» Problem statement
What you return must match the entries word for word, minus the pictures.

» Data provided
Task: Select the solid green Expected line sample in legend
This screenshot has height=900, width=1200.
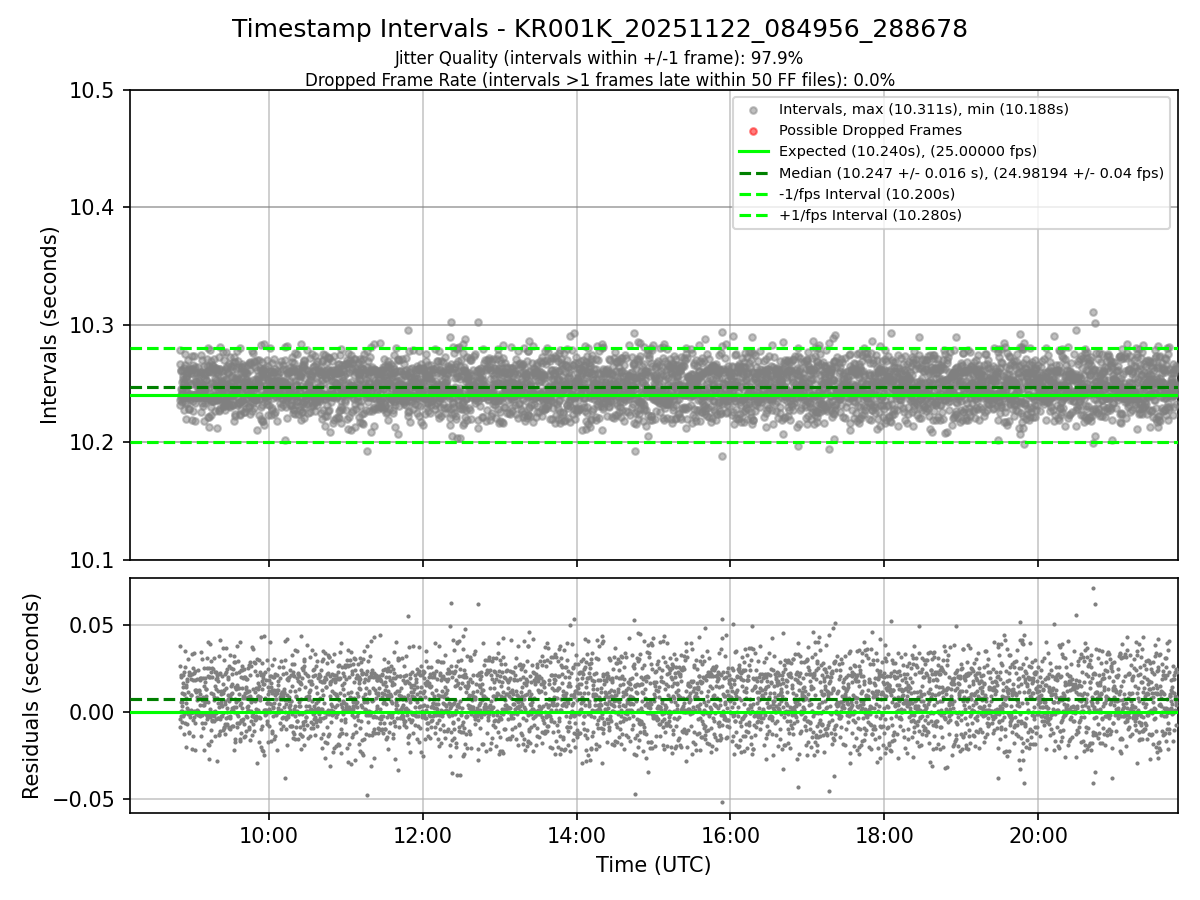Action: click(x=754, y=152)
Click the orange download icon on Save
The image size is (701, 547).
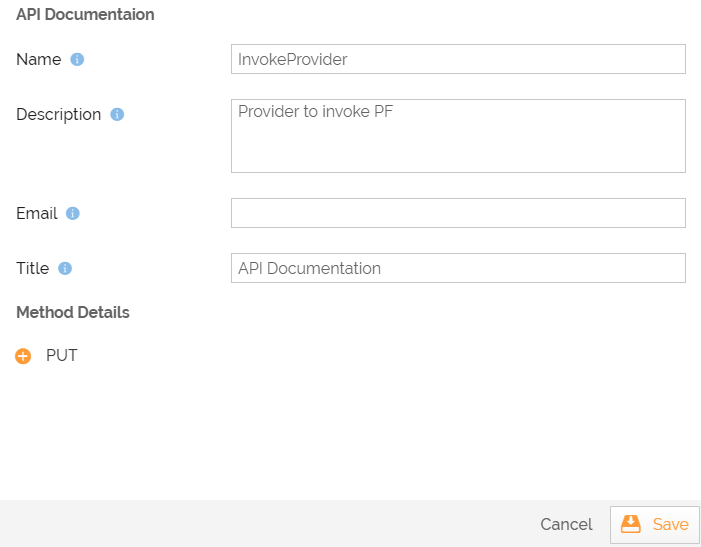point(630,525)
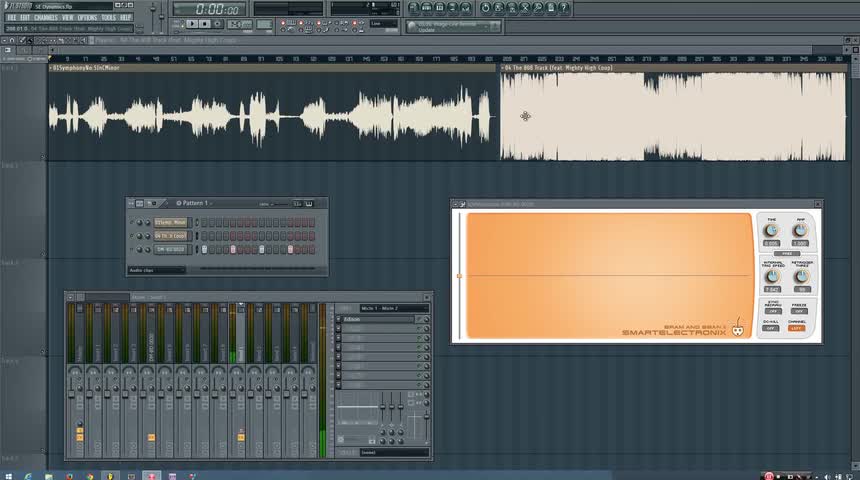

» Task result
Task: Select the solid green Expected line sample in legend
This screenshot has height=900, width=1200.
Action: click(x=754, y=152)
Click the orange download icon on Save
The image size is (701, 547).
point(630,525)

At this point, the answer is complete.